Another federal judge tells IRS to explain itself on lost emails
IRS attorneys will be even busier than normal next week, because another federal judge has told them to show up in court July 11 to defend the federal tax agency.
They will have to explain to U.S. District Court Judge Reggie Walton why the IRS shouldn't be required to let an outside expert evaluate whether emails on the computer hard drives of former IRS official Lois Lerner and six colleagues really are lost forever, as the agency recently told Congress.
Responding to a motion filed Monday by True the Vote, a Houston-based conservative nonprofit at the center of IRS targeting during the 2010 and 2012 campaigns, Walton issued an order Tuesday to hear arguments next week.
The IRS recently told Congress that a mysterious crash of the hard drives last year irretrievably destroyed nearly two years of emails to and from Lerner and the others to and from people in other federal agencies, including the White House.
But True the Vote wants a digital forensics expert from outside the IRS to assess the evidence.
“Even if the ill-timed hard drive ‘crash’ was truly an accident, and even if the IRS genuinely believes that the emails are ‘unrecoverable,’ the circumstances of the spoliation at issue cry out for a second opinion,” True the Vote's attorneys told Walton in the motion filed late Monday.
“It may well prove to be the case that a computer forensics expert could recover evidence that the IRS has been unable to retrieve.
"At the very least, such an expert could preserve whatever evidence has not already been wiped clean from the IRS’s computers along with whatever is stored on the Individual Defendants’ home computers, cell phones, and other PDAs.”
IRS attorneys will be in the federal District Court on July 10 to explain why the government failed to tell Judicial Watch about the lost emails for months despite their being evidence in the nonprofit's Freedom of Information Act lawsuit.
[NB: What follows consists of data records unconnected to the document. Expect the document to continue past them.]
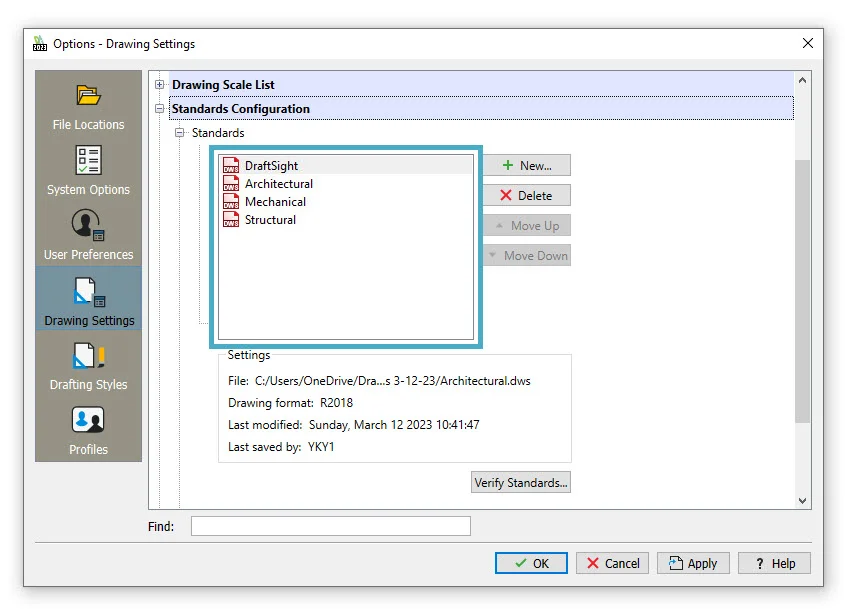845x609 pixels.
Task: Click the New... standard button
Action: (x=526, y=166)
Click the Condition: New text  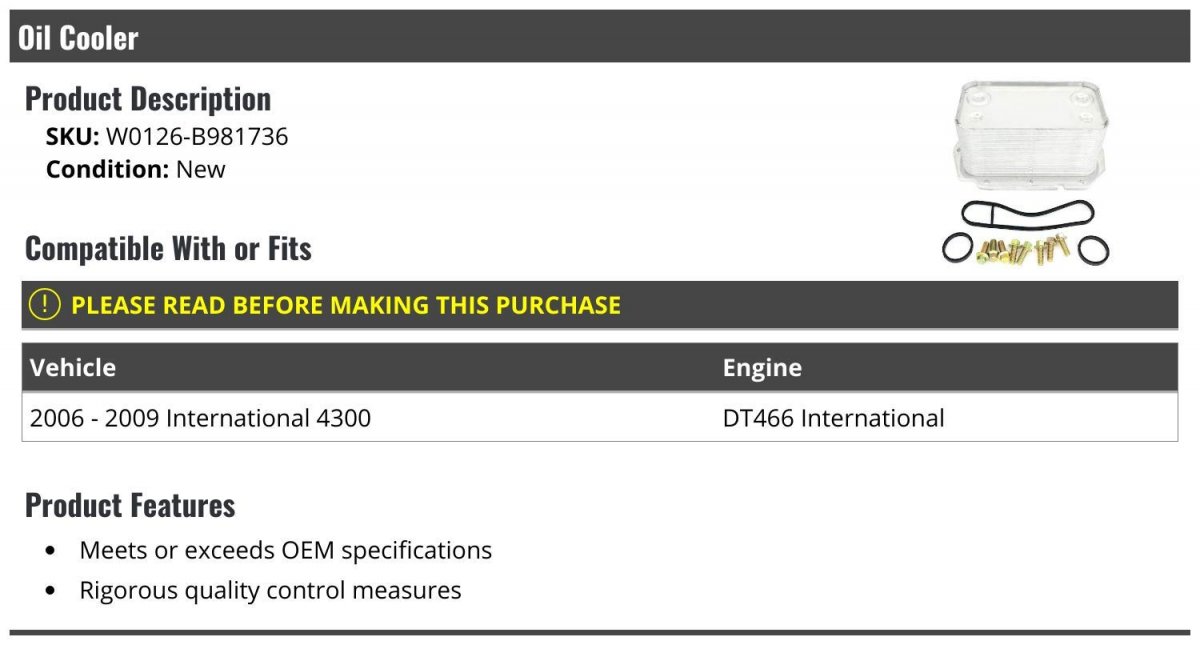pyautogui.click(x=136, y=169)
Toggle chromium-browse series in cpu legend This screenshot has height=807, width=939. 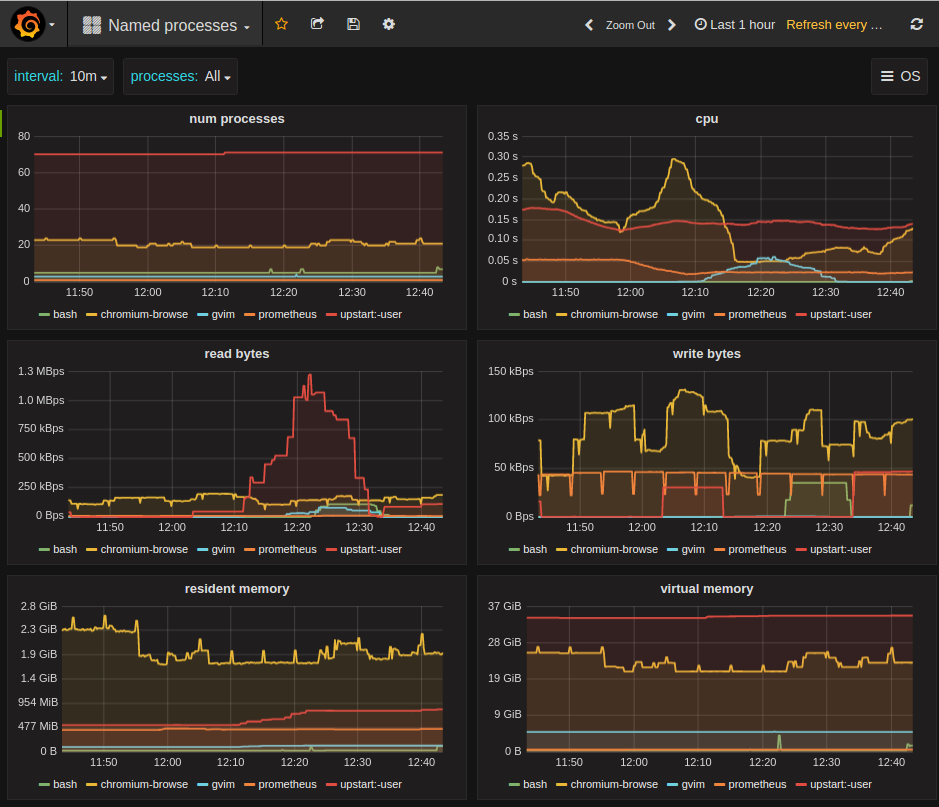(614, 314)
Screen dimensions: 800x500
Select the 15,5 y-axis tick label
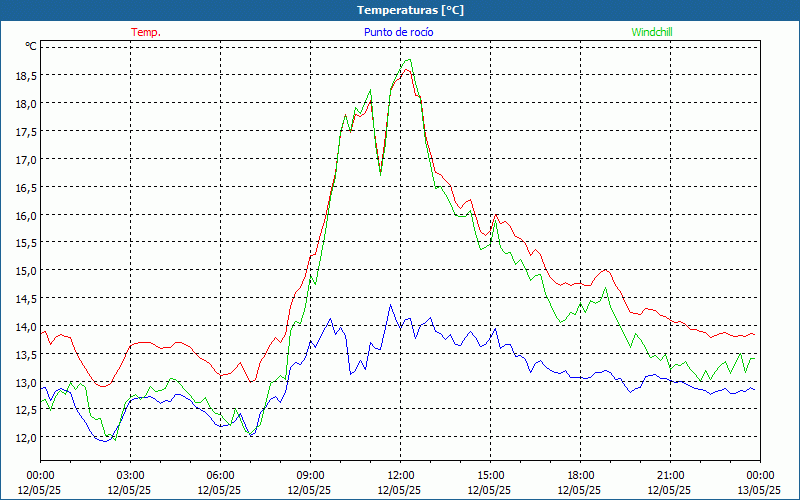click(x=25, y=243)
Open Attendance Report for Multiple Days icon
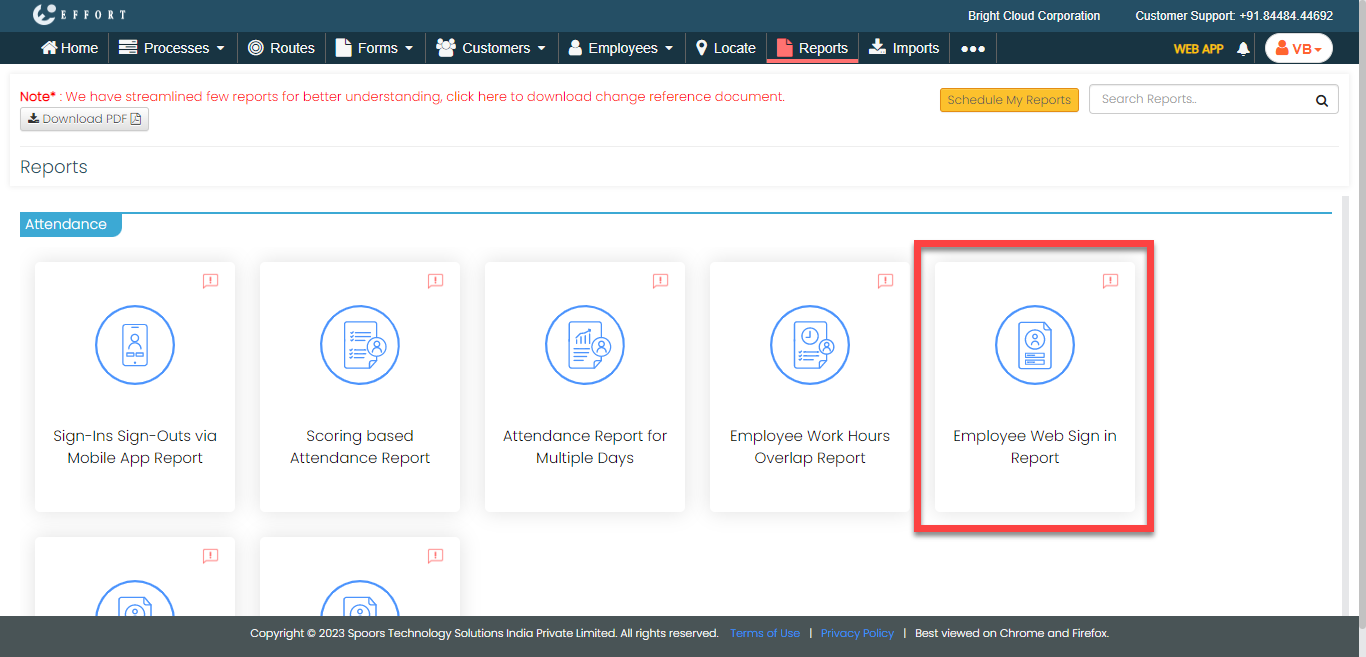 (585, 345)
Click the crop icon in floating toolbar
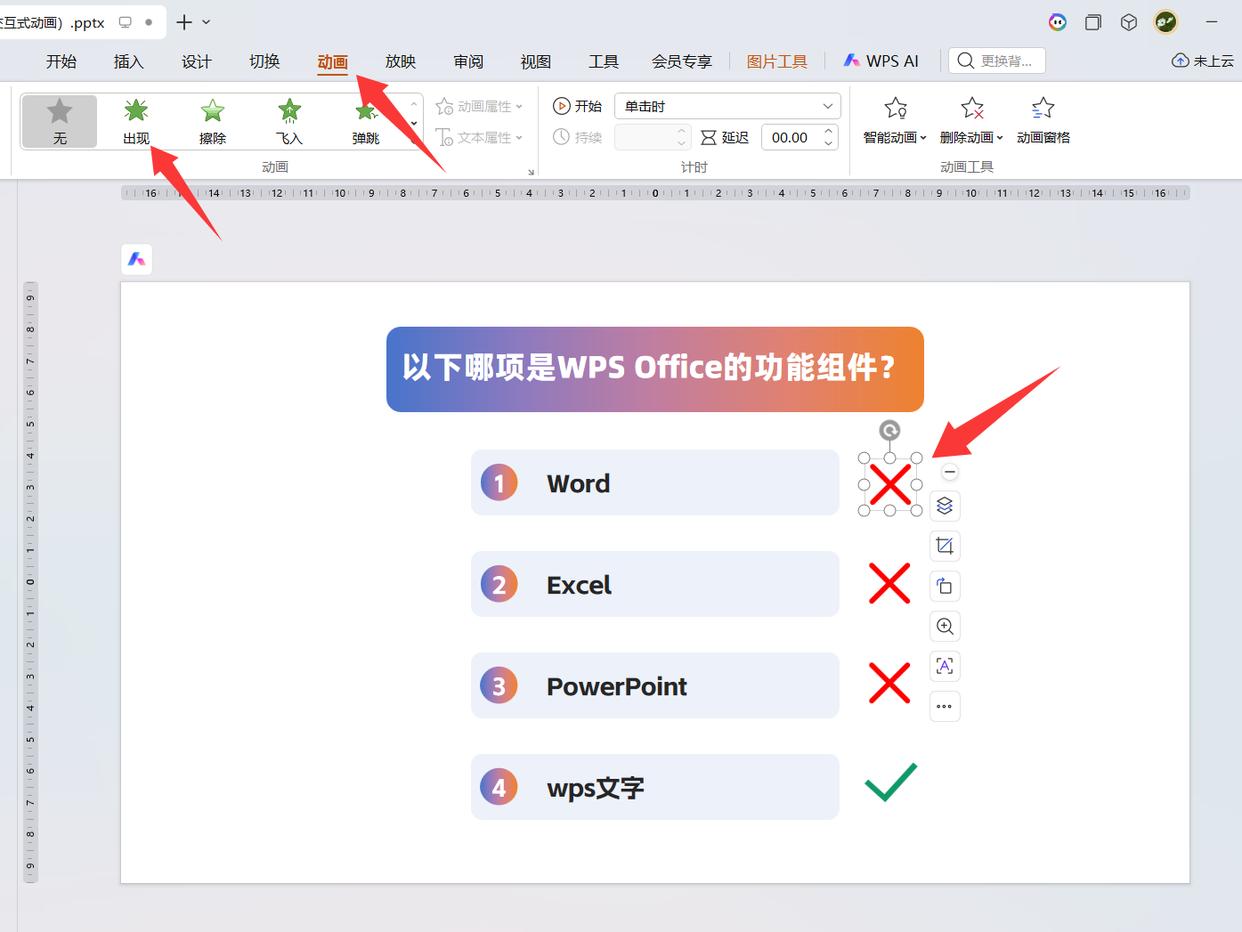Viewport: 1242px width, 932px height. coord(944,546)
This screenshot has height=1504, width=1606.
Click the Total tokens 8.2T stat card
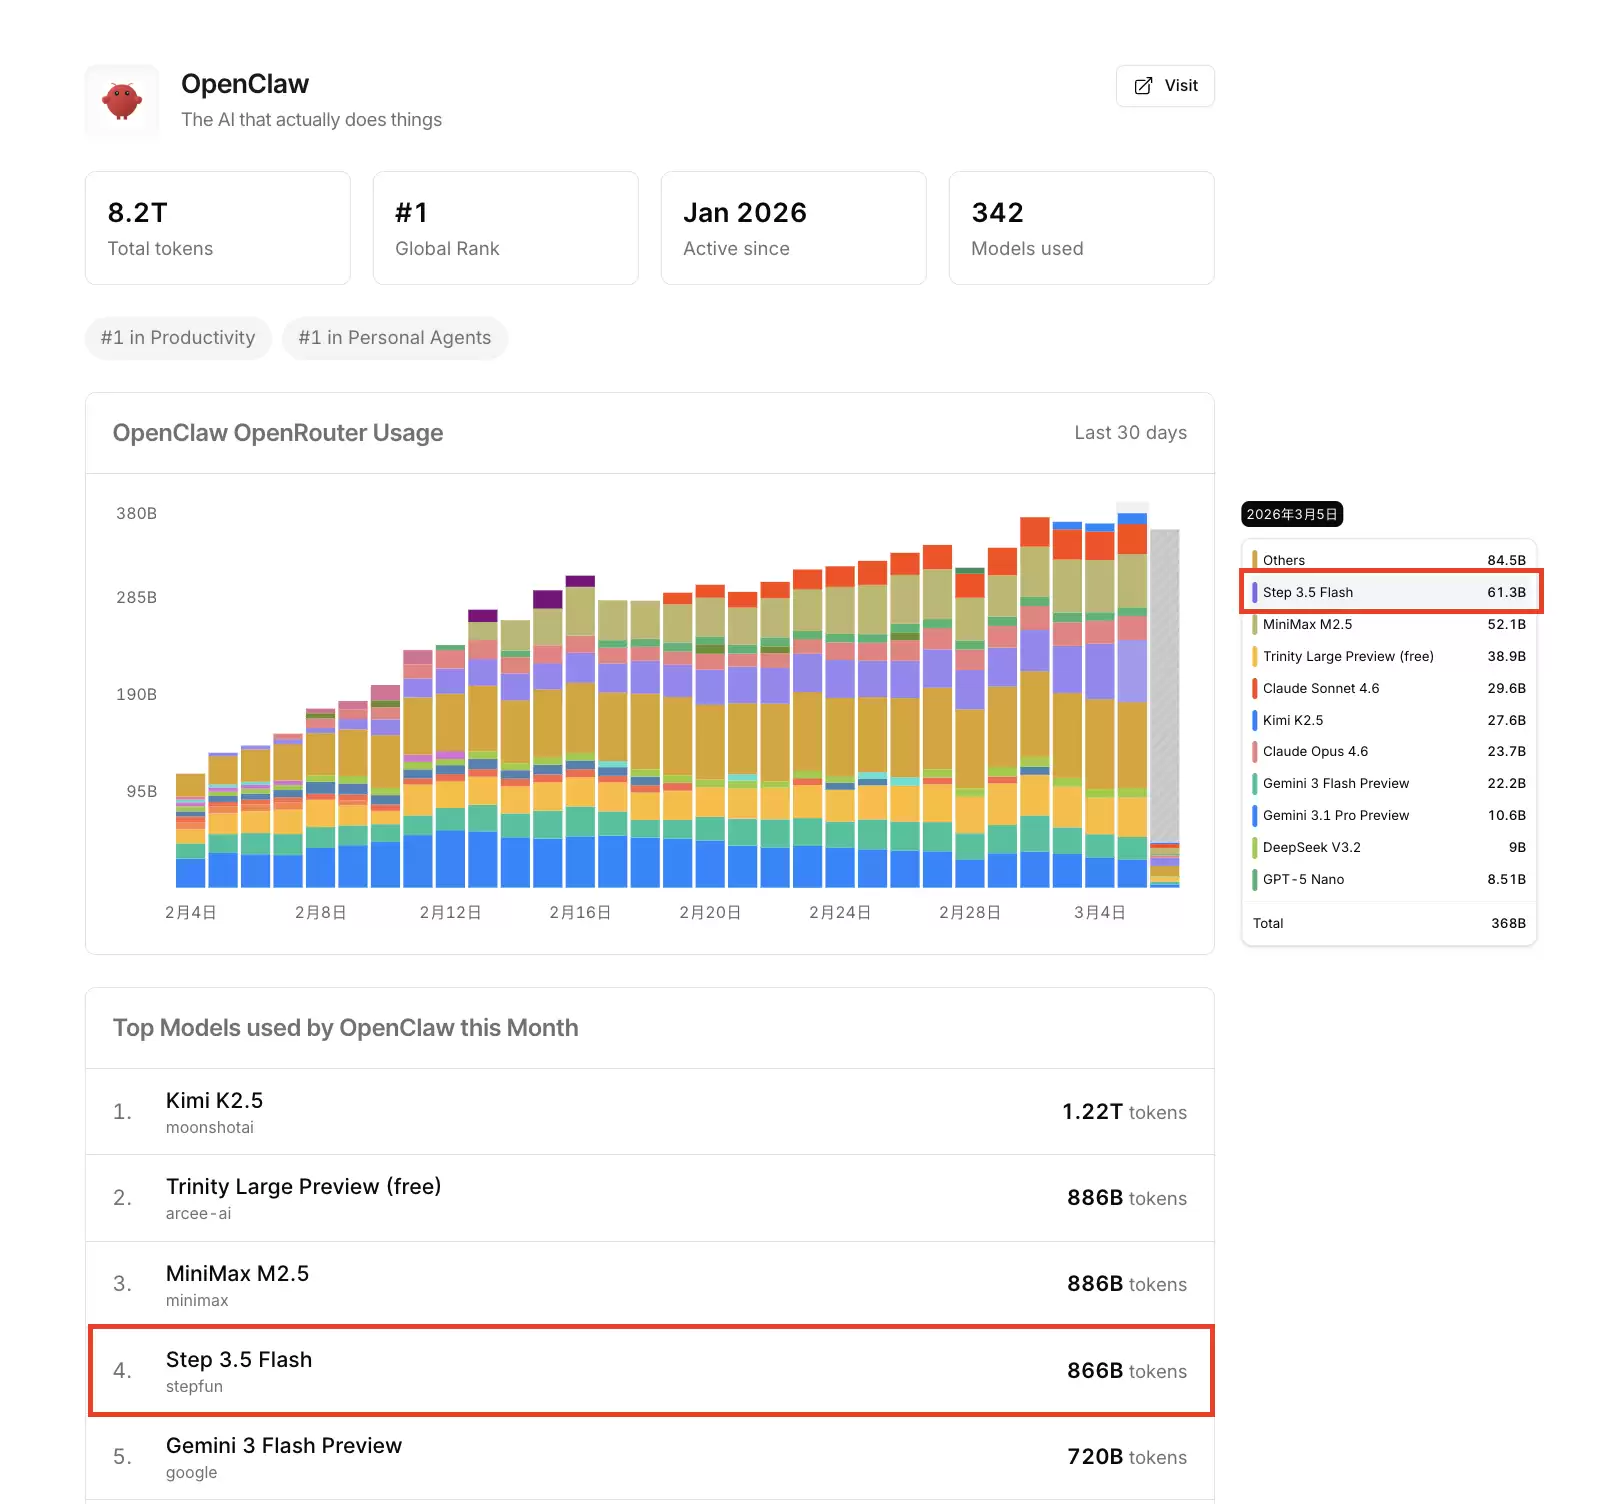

Judicial Watch, a government watchdog nonprofit, filed its lawsuit last October after IRS officials failed to respond adequately to a May 2013 FOIA request for the Lerner emails.
The government asked Walton on Monday night to dismiss the motion for an outside digital forensics expert. But True the Vote argued that merely asking for the dismissal “does not give them carte blanche to destroy or permit the destruction of documents and discoverable information that are relevant to the IRS Targeting Scheme in general and the application of True the Vote for exempt status.
“If the IRS’s public statements about ‘recycling’ Ms. Lerner’s hard drive are true, that alone establishes spoliation of evidence that violates federal statutes and regulations, the Federal Rules of Civil Procedure, and professional ethics and responsibility.
“These statements, coupled with the refusal of Defendants’ counsel, to provide any assurances about what has been and will be done to preserve evidence underscore the need for the relief that True the Vote seeks."
An IRS spokesman has been asked for comment on True the Vote's motion and the July 11 court date.
Editor's note: Judicial Watch is representing the Washington Examiner in the newspaper's federal lawsuit seeking access to Consumer Financial Protection Bureau records under FOIA.
Mark Tapscott is executive editor of the Washington Examiner.